In the second section, January (as a month with low values of PWV and unstable atmosphere) of 2004 and July (as a month with high values of PWV and stable atmosphere) of 2008 were selected for comparison of MODIS daily (MOD05-L2) PWV product with radiosonde data for 10 radiosonde stations in Iran. The geographical locations of these stations along with the elevation are shown in Fig. 1. The radiosonde network has long been the primary in situ observing system for monitoring atmospheric water vapor. Radiosondes provide vertical profiles of meteorological variables, such as pressure, temperature, relative humidity and wind (Li et al. 2003). Usually, radiosondes are expected to produce PWV with an uncertainty of a few millimeters, which is considered to be the accuracy standard of PWV for meteorologists (Niell et al. 2001).

Fig. 1
figure 1

The distribution of elevation and radiosonde stations over Iran

For an appropriate comparison, we create a simultaneous time-series from MODIS (level 2) and radiosonde PWV data. In addition, with regard to the different horizontal grid resolution between the two data sets, we resampled all of them into a common grid in GIS software according to the geographical location of the radiosonde stations. Then, the capability of MODIS data was evaluated using statistical methods, such as the coefficient of determination R2 and Root Mean Square Error (RMSE), for each station. This comparison was carried in suitable (clear sky and appropriate visibility, i.e., more than 10 KM) and unsuitable (cloudy sky and poor visibility, i.e., lower than 10 KM) atmospheric conditions.

3 Results and discussion

3.1 Comparison of MODIS and ERA-5 PWV (Monthly scale)

Boxplots of the average monthly PWV (2003–2020) from MODIS and ERA5 are presented in Fig. 2a, b. The average MODIS-PWV amount from January to March is lower than in ERA5-PWV. These values are equal to each other during April, while from May to September (warm period), the average MODIS-PWV is higher in comparison to ERA5. Finally, during the fall season, it becomes lower than ERA5. The average annual MODIS and ERA5 PWV values are 13.3 and 13, respectively. These values are very close to each other and to those derived by Asakereh and Doostkamian (2014) from NCEP data re-analysis (about 14.3 mm). In addition, Kern et al. (2008) concluded that the ERA5 and the MODIS PWV fields are very similar. The coefficient of determination between monthly mean and standard deviation of PWV from both data sets is 0.89 and 0.8, respectively (Fig. 2c, d), which indicates that the MODIS and ERA-5 PWV values are almost identical to each other. The maximum and minimum values of PWV for both data sets is observed during July and January, respectively. Tuller (1968) indicated that February and July are the months of highest and lowest precipitable water at most stations. At some stations, August replaces July, and at a smaller number, January replaces February. Also, our results are same with the study of Maghrabi and Dajani (2014) over Saudi Arabia, which reported that the lowest PWV values were observed in December and January, whereas the highest values in June and July. They pointed out that during warm periods, increases in the temperature and height of constant pressure levels result in an increased capacity for water vapor of the air mass, keeping it away from the saturation point and consequently preserving high PWV values. In contrast, in cold periods, the decrease in the height of constant pressure levels, reduces the capacity for water vapor of the air mass and facilitates the condensation process, resulting in a decrease in the amount of PWV.

■ Record list:
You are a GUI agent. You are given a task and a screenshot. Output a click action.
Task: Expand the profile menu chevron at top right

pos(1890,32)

--

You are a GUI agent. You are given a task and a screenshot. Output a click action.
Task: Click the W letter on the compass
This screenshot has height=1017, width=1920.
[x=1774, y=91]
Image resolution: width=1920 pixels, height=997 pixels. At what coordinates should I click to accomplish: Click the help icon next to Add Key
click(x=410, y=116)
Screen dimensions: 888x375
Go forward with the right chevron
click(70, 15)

■ What you need to do: List every source cited in the article on precipitable water vapor over Iran, giving each one's authors and year as the article gives them.

■ Task response:
- Li et al. 2003
- Niell et al. 2001
- Asakereh and Doostkamian (2014)
- Kern et al. (2008)
- Tuller (1968)
- Maghrabi and Dajani (2014)